Galoisy-Guibal L, Soubirou J L, Desjeux G, Dusseau J Y, Eve O, Escarment J, Ecochard R
Service d'Information Medicale, Hopital d'Instruction des Armees Desgenettes, Lyon, France.
Infect Control Hosp Epidemiol. 2006 Nov;27(11):1233-41. doi: 10.1086/507277. Epub 2006 Oct 4.
To investigate whether carriage of multidrug-resistant bacteria is a risk factor for nosocomial infection and whether detection of carriage is predictive of subsequent onset of nosocomial infection.

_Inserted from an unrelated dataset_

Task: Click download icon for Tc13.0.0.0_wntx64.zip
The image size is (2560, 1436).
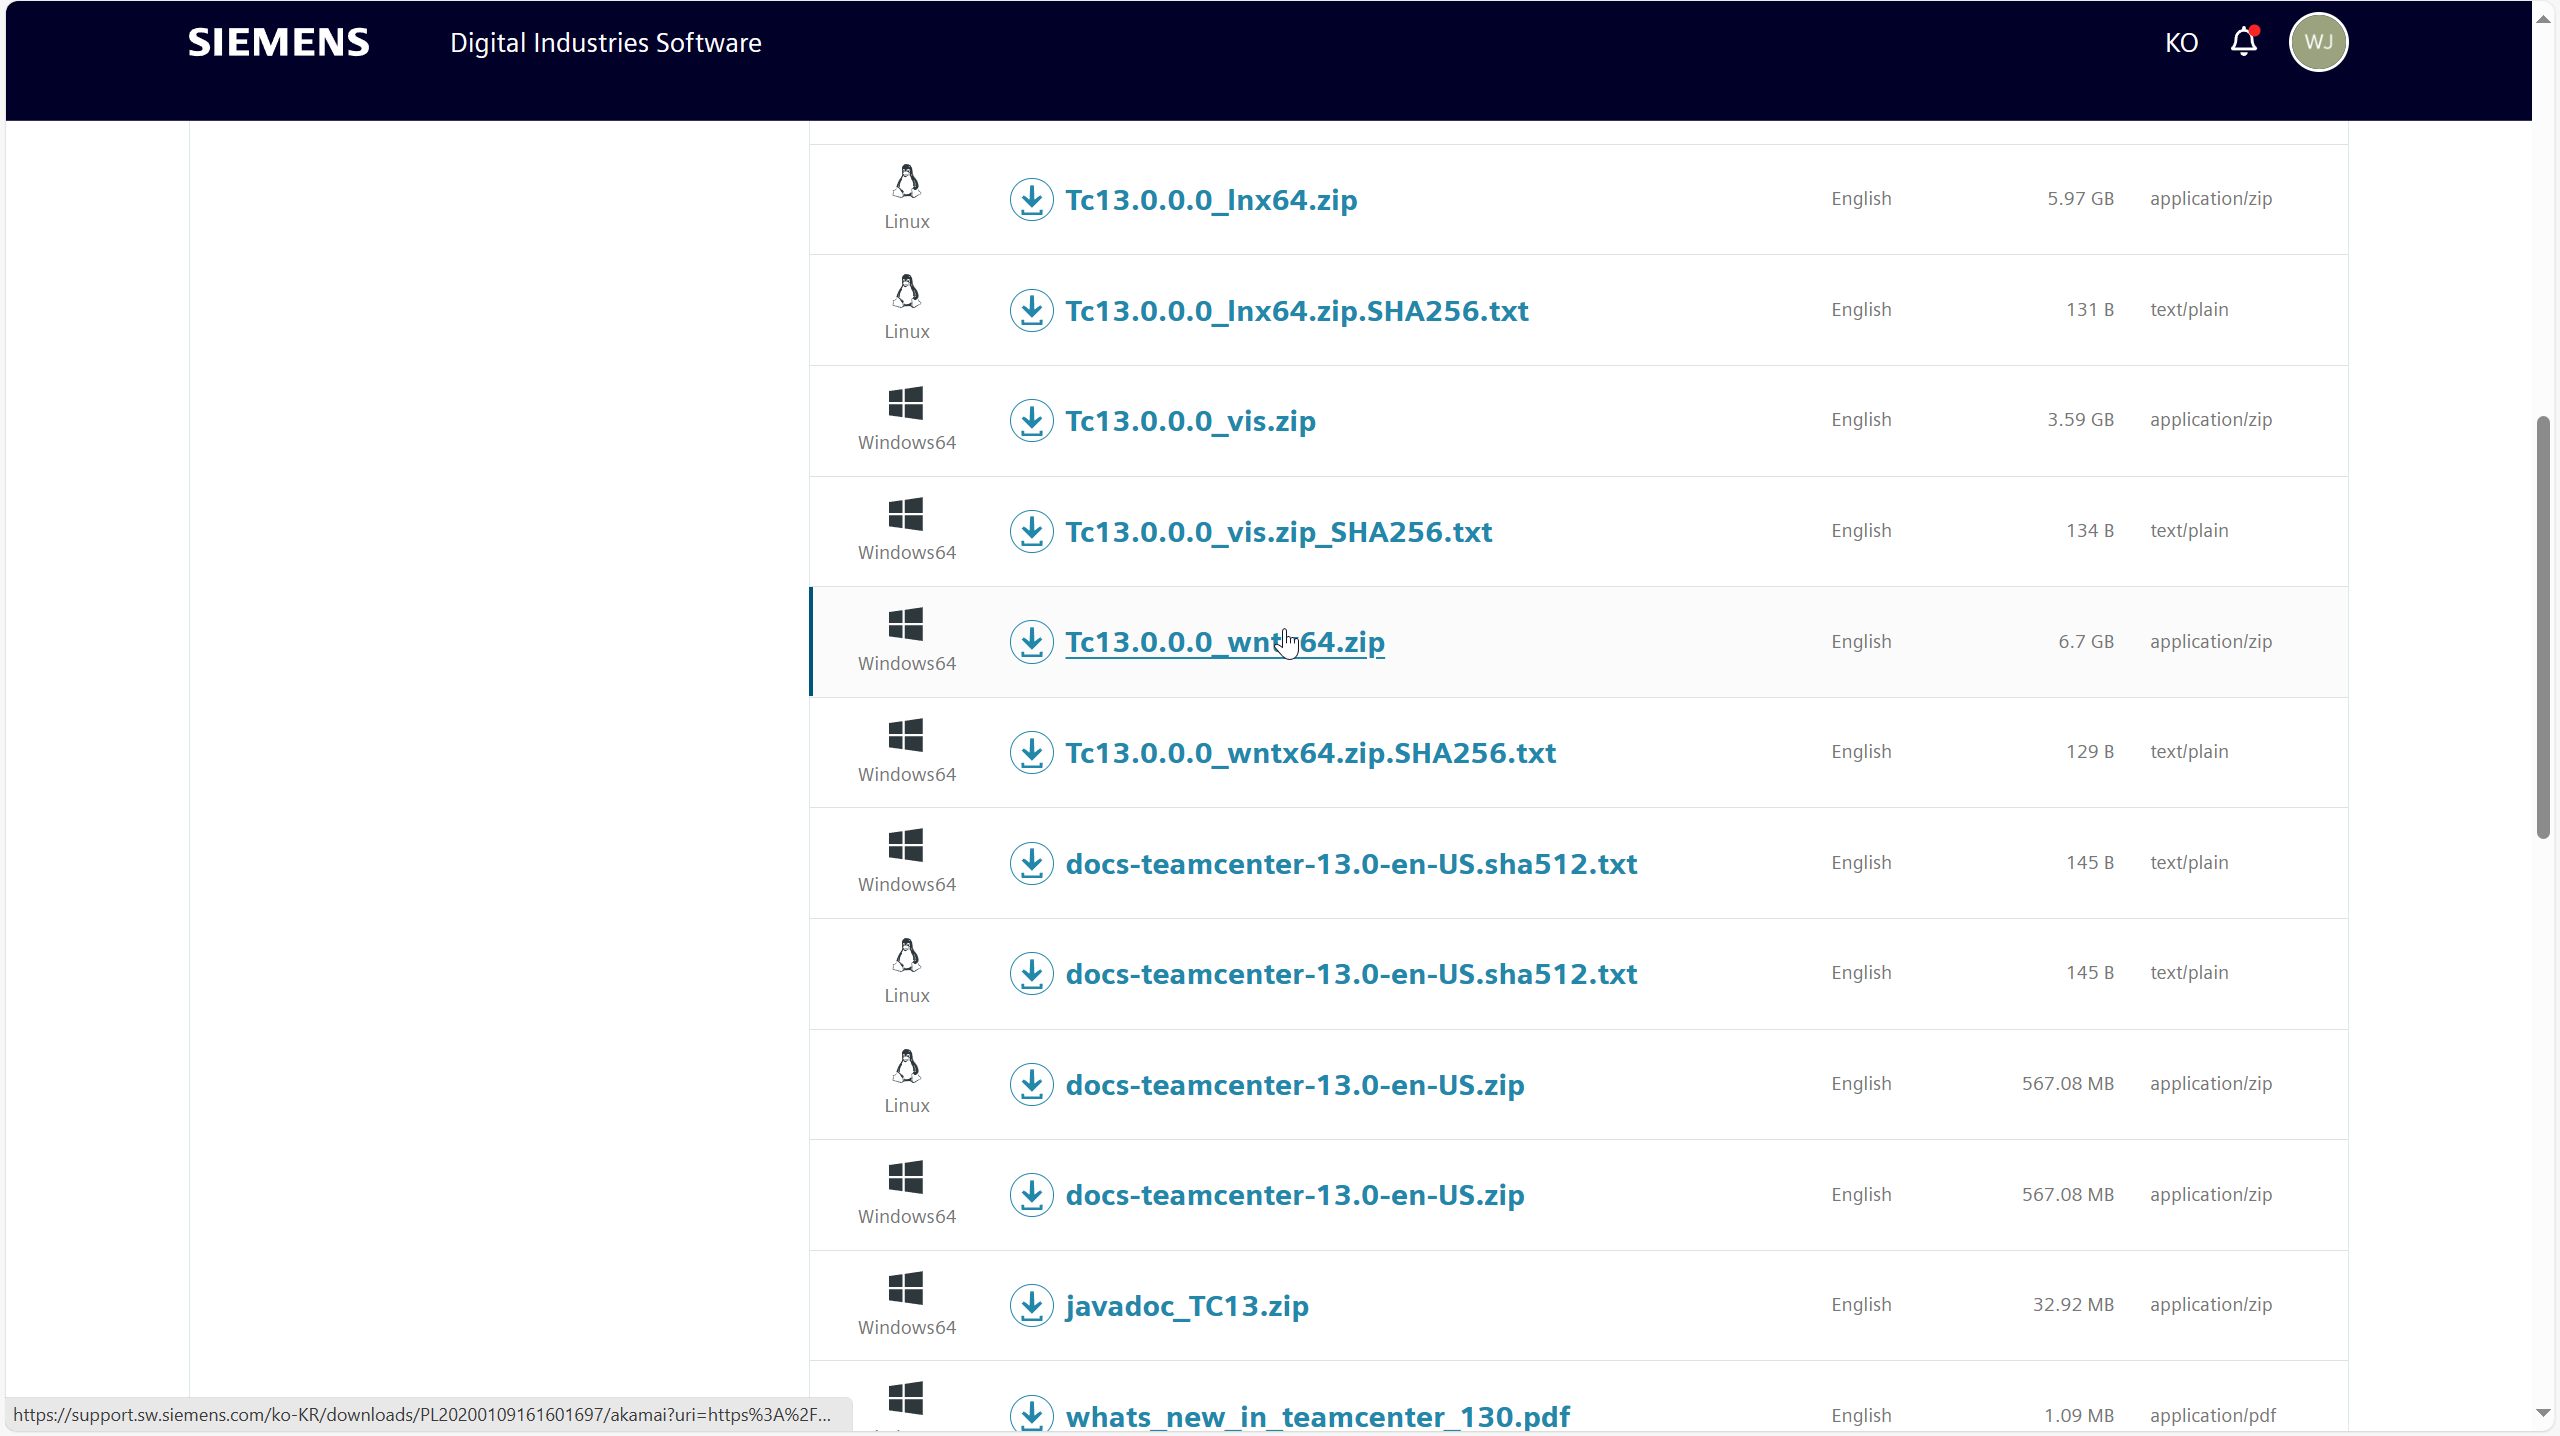Action: coord(1031,641)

In this observational cohort (study period, June 1998 through October 2002), nasal and rectal swab specimens from 412 consecutive patients admitted to the intensive care unit were tested for carriage of multidrug-resistant bacteria. Concomitantly, the bacteria responsible for any subsequent nosocomial infection, the date of infection, and some of the known clinical risk factors for nosocomial infection were noted. These factors were adjusted for potential confounders, using a Cox model stratified on the propensity score of multidrug-resistant bacteria carriage. The diagnostic characteristics of a carriage test, including the positive and negative diagnostic likelihood ratios, were calculated for all strata of the propensity score.
Forty-two patients were carrying multidrug-resistant bacteria. Nosocomial infection occurred in 95 patients, of whom 16 (38%) were carriers, and 79 (83%) were noncarriers (P=.01). After adjustment for potential confounders, statistical analysis revealed that carriage remained a risk factor for nosocomial infection (relative risk, 2.08 [95% confidence interval {CI}, 1.13-3.81]). Receipt of antibiotic treatment at the time of intensive care unit admission was found to be protective against nosocomial infection. A positive result of test for detection of carriage seemed to be an efficient predictor of subsequent nosocomial infection (positive diagnostic likelihood ratio, 2.05 [95% CI, 1.15-3.66]), although a negative test result was not a predictor of subsequent nosocomial infection (negative likelihood ratio, 0.91 [95% CI, 0.73-1.11]).
Carriage proved to be a risk factor for subsequent nosocomial infection. However, the carriage test was useful as a predictive tool only for patients with a positive test result.
调查多重耐药菌的携带是否为医院感染的危险因素,以及携带检测能否预测随后医院感染的发生。
在这个观察性队列研究(研究期为1998年6月至2002年10月)中,对412例连续入住重症监护病房的患者的鼻拭子和直肠拭子标本进行多重耐药菌携带检测。同时,记录导致任何随后医院感染的细菌、感染日期以及一些已知的医院感染临床危险因素。使用基于多重耐药菌携带倾向评分分层的Cox模型对这些因素进行潜在混杂因素调整。针对倾向评分的所有分层计算携带检测的诊断特征,包括阳性和阴性诊断似然比。
42例患者携带多重耐药菌。95例患者发生医院感染,其中16例(38%)为携带者,79例(83%)为非携带者(P = 0.01)。在对潜在混杂因素进行调整后,统计分析显示携带仍然是医院感染的危险因素(相对危险度,2.08 [95%置信区间{CI},1.13 - 3.81])。在重症监护病房入院时接受抗生素治疗被发现对医院感染有保护作用。携带检测的阳性结果似乎是随后医院感染的有效预测指标(阳性诊断似然比,2.05 [95% CI,1.15 - 3.66]),尽管阴性检测结果不是随后医院感染的预测指标(阴性似然比,0.91 [95% CI,0.73 - 1.11])。
携带被证明是随后医院感染的危险因素。然而,携带检测仅对检测结果为阳性的患者作为预测工具有用。